Today Dell announced its intention to acquire SonicWALL from private equity firm Thoma Bravo. This is less than two years after Thoma Bravo took SonicWALL private in a screaming deal, and with a deal size rumored up to $1.5 billion I think we can safely assume the bankers win again. As always.

At some point I think Mike, Adrian, and I need to write up some post-acquisition boilerplate. Something including, “customers should talk to their sales reps/brain drain/happy bankers/watch this space/blah blah blah”. This is probably good for Dell because it will help address needs in their core SMB market, and SonicWALL cost less than a quarter what it would have to nab Fortinet. If the SecureWorks brains can feed the right intel into product development, things will probably work out just fine.

Besides, with razor-thin hardware margins Dell needs to move into software and services, and security assets such as SonicWALL enhance both.

But that isn’t what I want to talk about today. There is a bigger, more important issue at play. The simple fact that this deal went down, now, combined with some other indicators, is good evidence that the security market is succeeding despite ongoing headlines and opinions to the contrary.

We’re going mainstream, baby!

Acquisitions As Indicators

Over the past year we have seen accelerating interest in security from mainstream IT vendors. Powerhouses like IBM, HP, and Dell are buying up security companies left and right. Even Intel got into the action with their purchase of McAfee, and Juniper with Mykonos. An even more specific indicator is the big vendors assembling all their assets into dedicated security business units. Some GM or SVP has a quota to sell security products. And it’s a high quota.

Random acquisitions are nothing new, but all these companies are both talking about and building security portfolios on a larger scale than before, and devoting the resources to back them up. These big companies are hiring security folks (both product and services) like mad, and they have hundreds of sales folks pushing security products.

Actually, only Cisco seems to be screwing up and moving in the other direction by talking about embedding security into everything. Reading between the lines, that means they no longer want to compete on the merits of their products. And talk about a brain drain. But that’s another story for another day.

The Plural of Anecdote

Big IT companies have been dabbling in security for years. The difference now is the growth in scale and the tone of the conversations. Every single one of these companies is citing direct customer demand and (off the record) competitive concerns. I don’t have numbers to back this up, and anecdote isn’t necessarily data, but enough anecdotes usually point to a trend which must be heeded. So we have multiple non-security vendors simultaneously making significant investments in security tools and services to offer their customers. Companies like IBM and HP that already have a lot of security products are each reorganizing their internal groups – all at the same time. Draw your own conclusions, but we see the writing on the wall.

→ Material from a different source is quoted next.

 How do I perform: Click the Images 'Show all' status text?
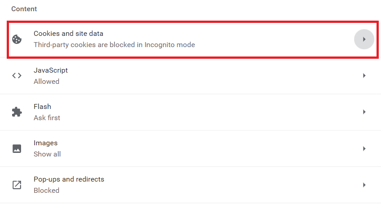pyautogui.click(x=47, y=154)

Big companies move slowly and are risk averse. They don’t need to innovate because they have a distribution machine that moves billions in products and services every quarter. They don’t move unless they feel forced. They are defensive, and acquire to protect markets, not to create them. Multiple, large, non-security companies all acquiring and reorganizing at the same time is a lagging indicator. Customers continue to struggle with security, and they demand better solutions from the folks who sell them millions of dollars of gear each year. They are tired of dealing with an armada of small start-ups to solve niche problems. They want the problem to go away, and the big guys are all worried that if they don’t at least address the problem they will lose their ability to milk the enterprise cash cows.

#Winning

There has been a lot of talk about us losing the battle. In a recent Incite, Mike talked about having a little perspective about what winning really means for a security professional. But if you want to be somewhat optimistic, maybe we need to look at winning in a different context. Maybe we are ‘winning’ because all the non-security people who we always claim “don’t get it” are driving dinosaurs (like IBM, HP, and Dell) to change direction and start taking security more seriously. These big companies are voting with their dollars, and there is no better indicator of seriousness.

Security is in demand and clearly not being ignored within the upper echelon of IT companies. As Mike likes to say, Mr. Market is talking, and for once he’s saying ‘security’.